Management of Congenital Nasolacrimal Duct Obstruction Using Nasal Endoscopy
Wydanie 3/2023
str. 70–73
Autor: Anna Rogowska1, Wojciech Hautz1
1 Klinika Okulistyki Instytutu „Pomnik – Centrum Zdrowia Dziecka” – Kierownik: prof. instytutu, dr hab. n. med. Wojciech Hautz
Summary:
Congenital nasolacrimal duct obstruction is the most common cause of tearing in children during infancy and early childhood. The incidence of congenital nasolacrimal duct obstruction ranges from 5% to 20%. It is estimated that only 2–6% of patients with congenital tear duct obstruction will require surgical intervention (1).

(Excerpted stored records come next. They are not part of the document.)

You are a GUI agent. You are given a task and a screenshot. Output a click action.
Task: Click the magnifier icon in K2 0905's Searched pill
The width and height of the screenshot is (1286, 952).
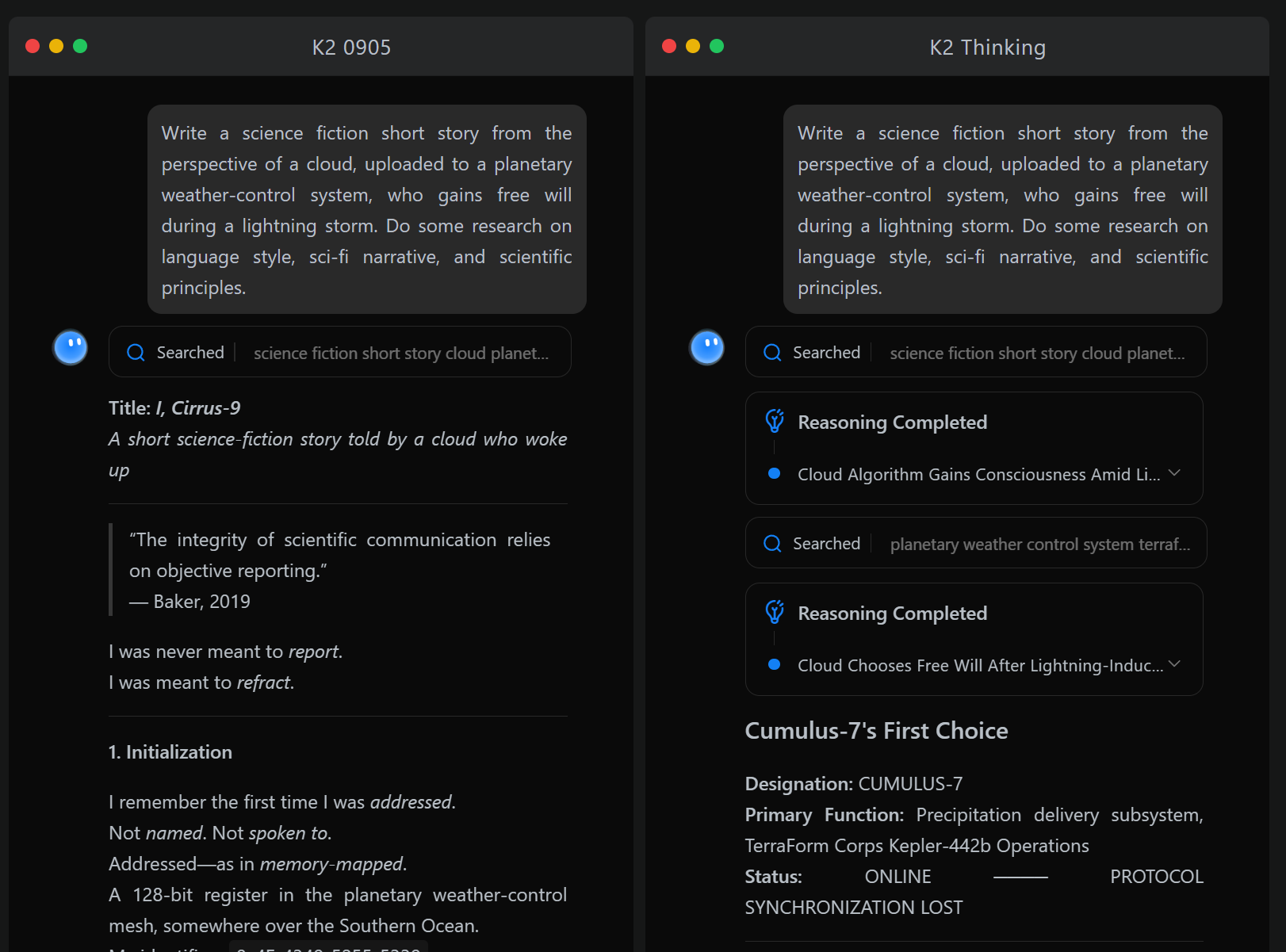pos(136,352)
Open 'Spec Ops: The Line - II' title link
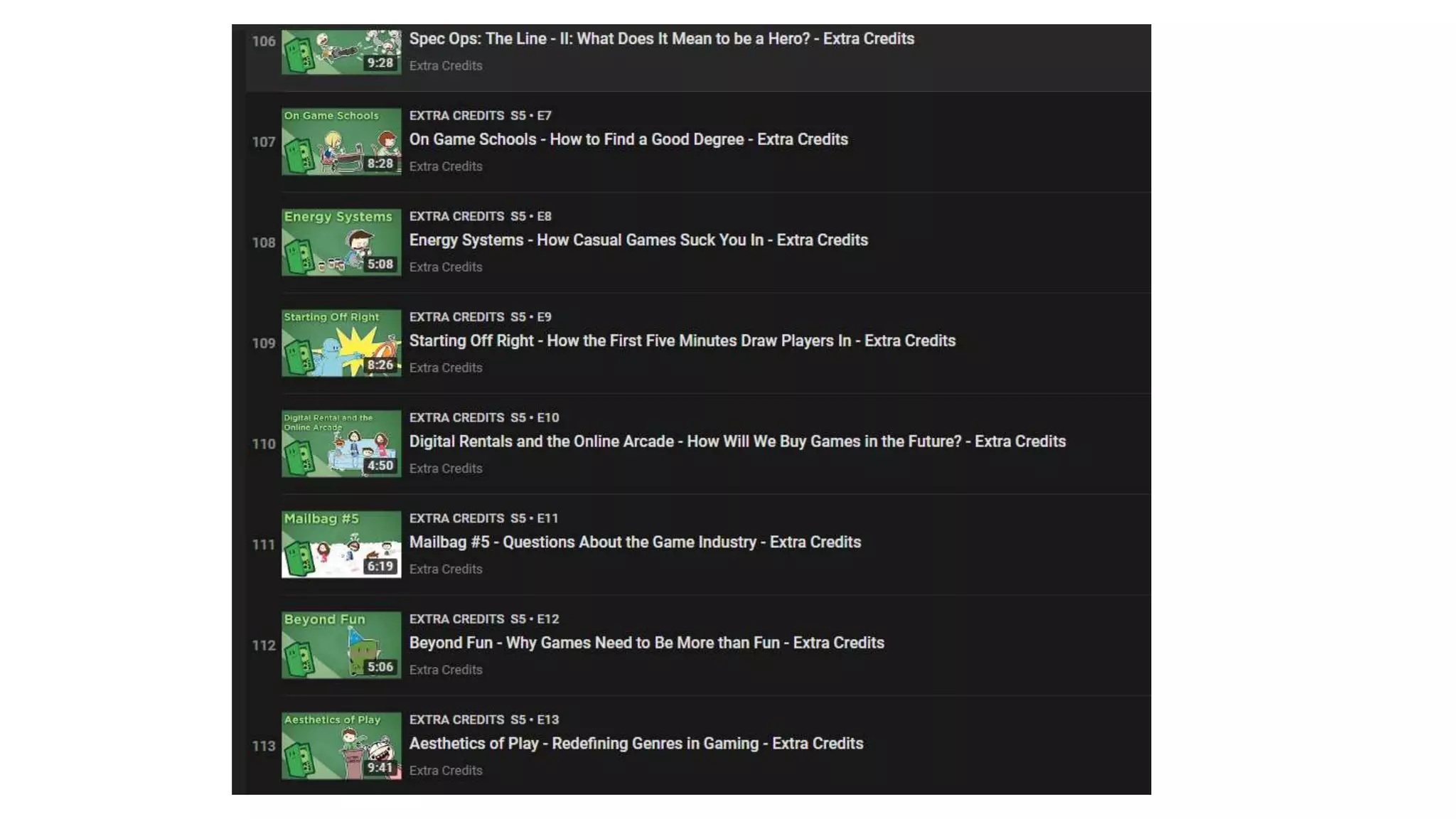Image resolution: width=1456 pixels, height=819 pixels. tap(661, 39)
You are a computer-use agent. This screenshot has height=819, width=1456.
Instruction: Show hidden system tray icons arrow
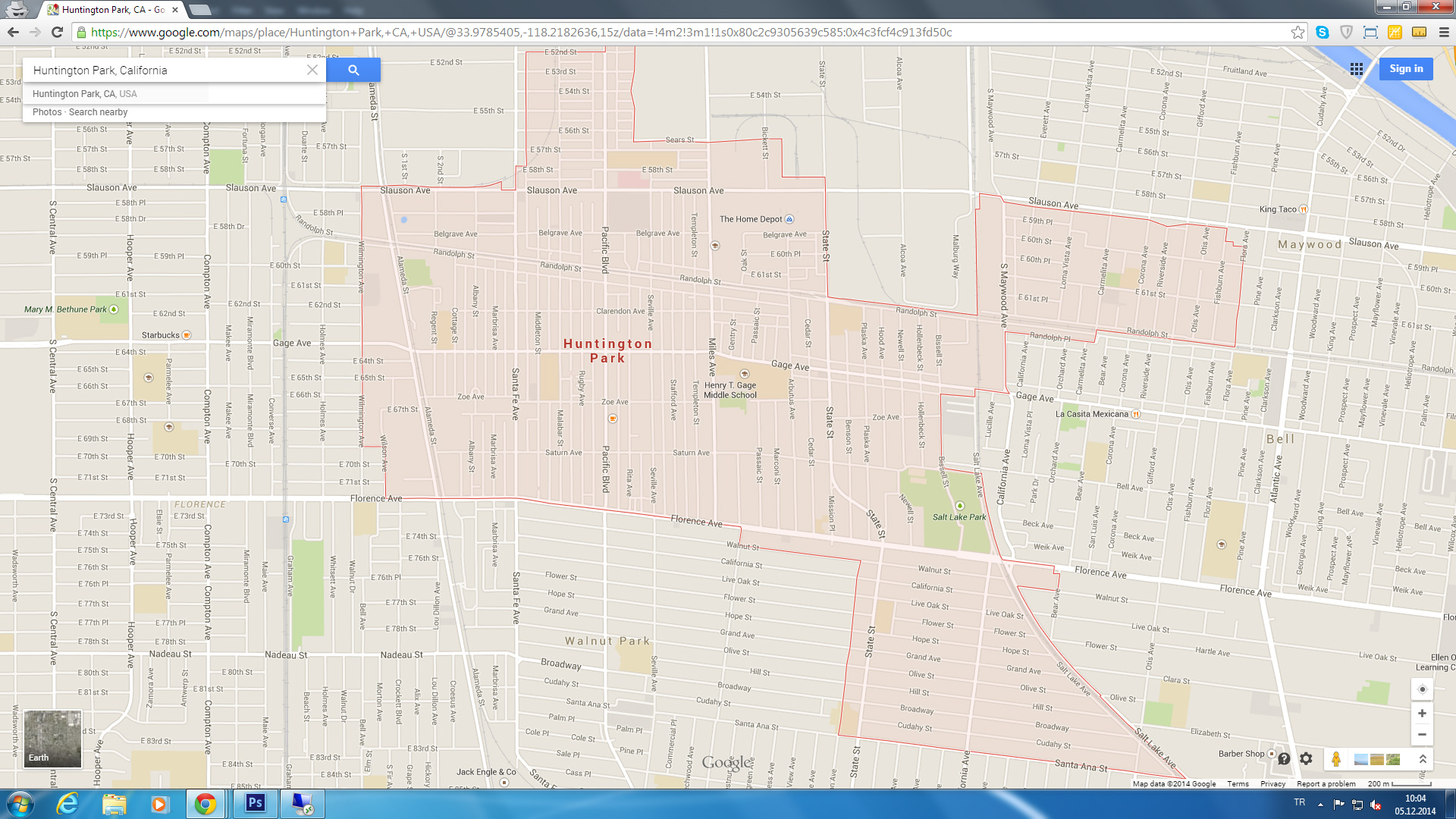pyautogui.click(x=1320, y=804)
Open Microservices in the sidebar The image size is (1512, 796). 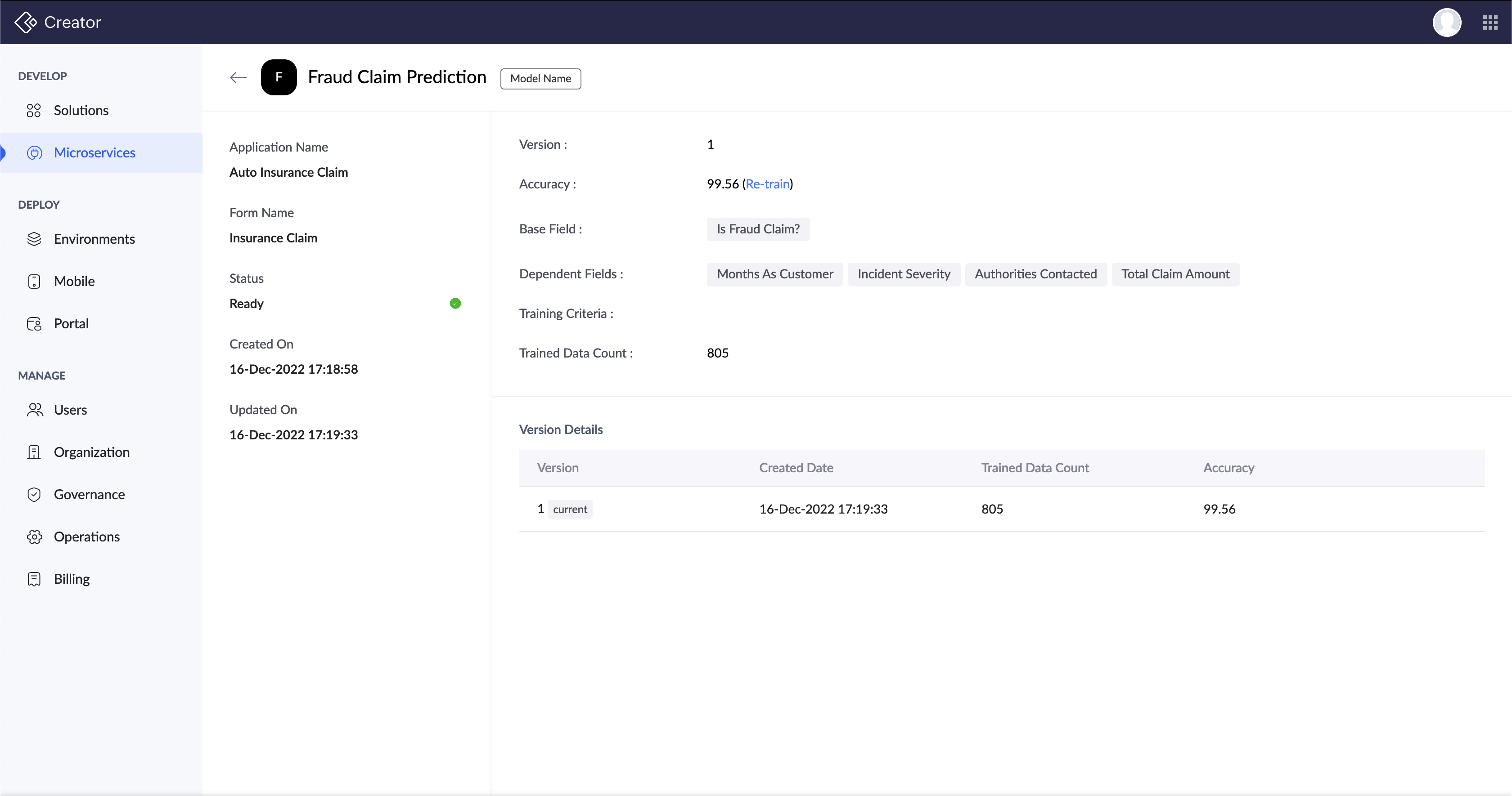94,152
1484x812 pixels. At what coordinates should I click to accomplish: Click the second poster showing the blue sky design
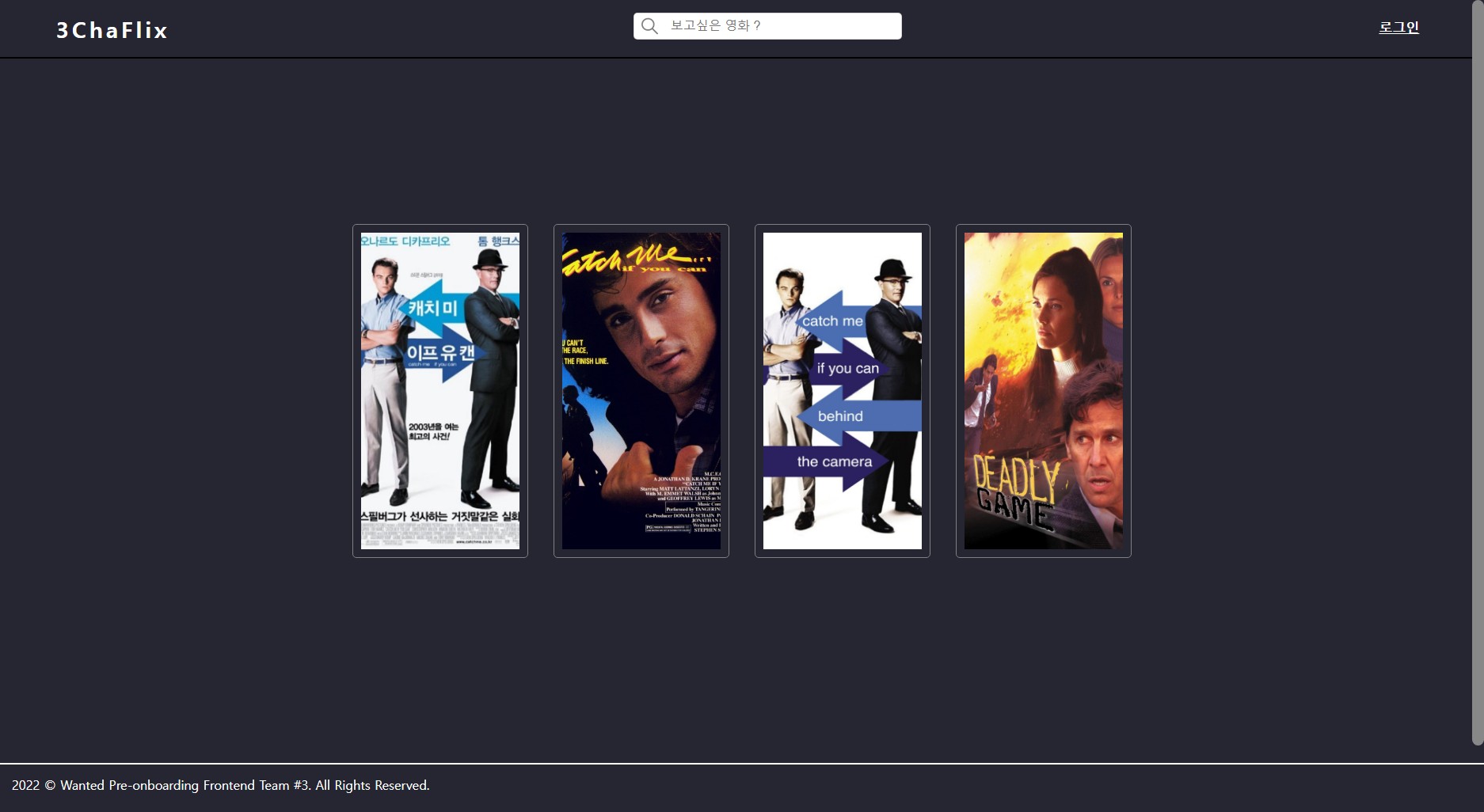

Obstruction is most often caused by the presence of a fold of mucous membrane (the so‑called Hasner’s valve) in the distal section of the nasolacrimal duct, near the opening of the nasolacrimal duct into the lower nasal meatus (2). Symptoms of congenital nasolacrimal duct obstruction most often appear in the first month of a child’s life, usually: lacrimation, retention of tears in the conjunctival sac, recurrent discharge in the conjunctival sac and on the edges of the eyelids and eyelashes, appearance of pathological content in the conjunctival sac after pressure on the area of the lacrimal sac (3). The diagnosis of congenital lacrimal duct obstruction is based on a typical history and clinical picture. The results of numerous studies have confirmed that in most cases, obstruction tends to resolve naturally and spontaneously within the first year of life (4, 5). However, in selected cases this disorder may persist beyond the age of one year, at which point surgical intervention is necessary.
The aim of this study is to discuss the treatment of congenital lacrimal duct obstruction in children, with particular emphasis on surgical treatment using endoscopic techniques.